# Gradient Descent 

**A note on this document**
This document is known as a Jupyter notebook; it allows text and executable code to coexist in a very easy-to-read format. Blocks can contain text or executable code. For blocks containing code, press `Shift + Enter`, `Ctrl+Enter`, or click the arrow on the block to run the code. Earlier blocks of code need to be run for the later blocks of code to work.

In our lesson, we explored gradient descent as a numerical method for solving linear regression problems. Gradient descent is an iterative optimization algorithm used to minimize a function by adjusting parameters in the direction of the negative gradient of the function. For linear regression, the learning rule is given by:

$$ a \leftarrow a - \alpha \frac{\partial}{\partial a} \mathcal{L}(\mathbf{w}) $$
$$ b \leftarrow b - \alpha \frac{\partial}{\partial b} \mathcal{L}(\mathbf{w}) $$

Here, $\alpha$ is the learning rate, which controls the size of the steps we take towards the minimum. $\mathcal{L}(\mathbf{w})$ represents the cost function, which measures how well our model's predictions match the actual data. Specifically, we used the residual sum of squares (RSS) as the loss function, $\mathcal{L}(\mathbf{w})$. The partial derivatives of the loss function with respect to $a$ and $b$ are:

\begin{align}
\frac{\partial}{\partial a} \mathcal{L}(\mathbf{w}) &= \sum_{n=1}^N 2 e_n \tag{1} \\ 
\frac{\partial}{\partial b} \mathcal{L}(\mathbf{w}) &= \sum_{n=1}^N 2 e_n x_n \tag{2}
\end{align}

In these equations, $e_n = \hat{t}_n - t_n$, where $\hat{t}_n = ax_n + b$. This approach is particularly effective for a simple first-order model, expressed as $\hat{t} = ax + b$.

By iteratively updating $a$ and $b$ using these rules, we can minimize the cost function and find the best-fit line for our data. This method is fundamental in machine learning and helps in understanding more complex models.


Now, let's delve deeper by developing a more versatile function capable of handling multidimensional models, such as $\hat{t} = \mathbf{w}^\top \mathbf{x} = w_0 + w_1 x_1 + w_2 x_2 + \cdots + w_K x_K$.

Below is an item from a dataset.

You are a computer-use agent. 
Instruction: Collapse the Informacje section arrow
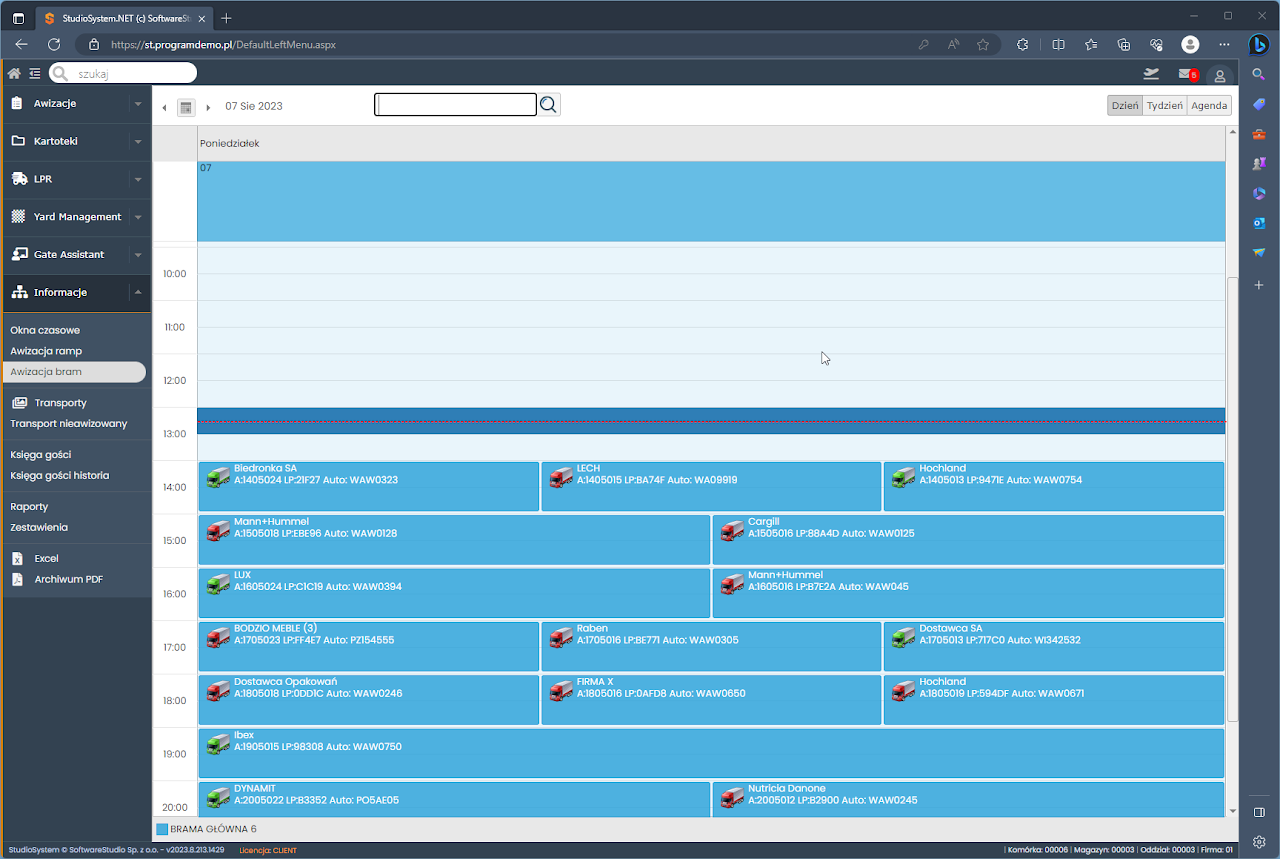tap(137, 293)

The learning rule for this multidimensional model is expressed as:

$$ \mathbf{w} \leftarrow \mathbf{w} - \alpha \nabla_{\mathbf{w}} \mathcal{L}(\mathbf{w}) $$

For the first-order model we discussed earlier, our vectors are defined as follows: $\mathbf{w} =[w_0 \quad w_1]^\top = [b \quad a]^\top$ and $\mathbf{x} =[1 \quad x]^\top$. Consequently, we can combine equations (1) and (2) into:

\begin{equation}
\nabla_{\mathbf{w}} \mathcal{L}(\mathbf{w}) = \frac{\partial}{\partial \mathbf{w} } \mathcal{L}(\mathbf{w}) = \sum_{n=1}^N 2 e_n \mathbf{x}_n \tag{3}
\end{equation}

This simplification is possible because we can express:
\begin{equation}
\nabla_{\mathbf{w}} \mathcal{L}(\mathbf{w}) = \frac{\partial}{\partial \mathbf{w} } \mathcal{L}(\mathbf{w}) = \begin{bmatrix} \frac{\delta}{\delta a} \mathcal{L}(\mathbf{w}) \\
\frac{\partial}{\partial b} \mathcal{L}(\mathbf{w})  \end{bmatrix} \tag{4}
\end{equation}

And also:

\begin{equation}
\sum_{n=1}^N e_n \mathbf{x}_n = \begin{bmatrix}  \sum_{n=1}^N  e_n \cdot 1\\ 
 \sum_{n=1}^N  e_n x_n \end{bmatrix} \tag{5}
\end{equation}

By understanding these principles, we can extend our gradient descent approach to more complex, multidimensional models, enhancing our ability to tackle a wider range of machine learning problems.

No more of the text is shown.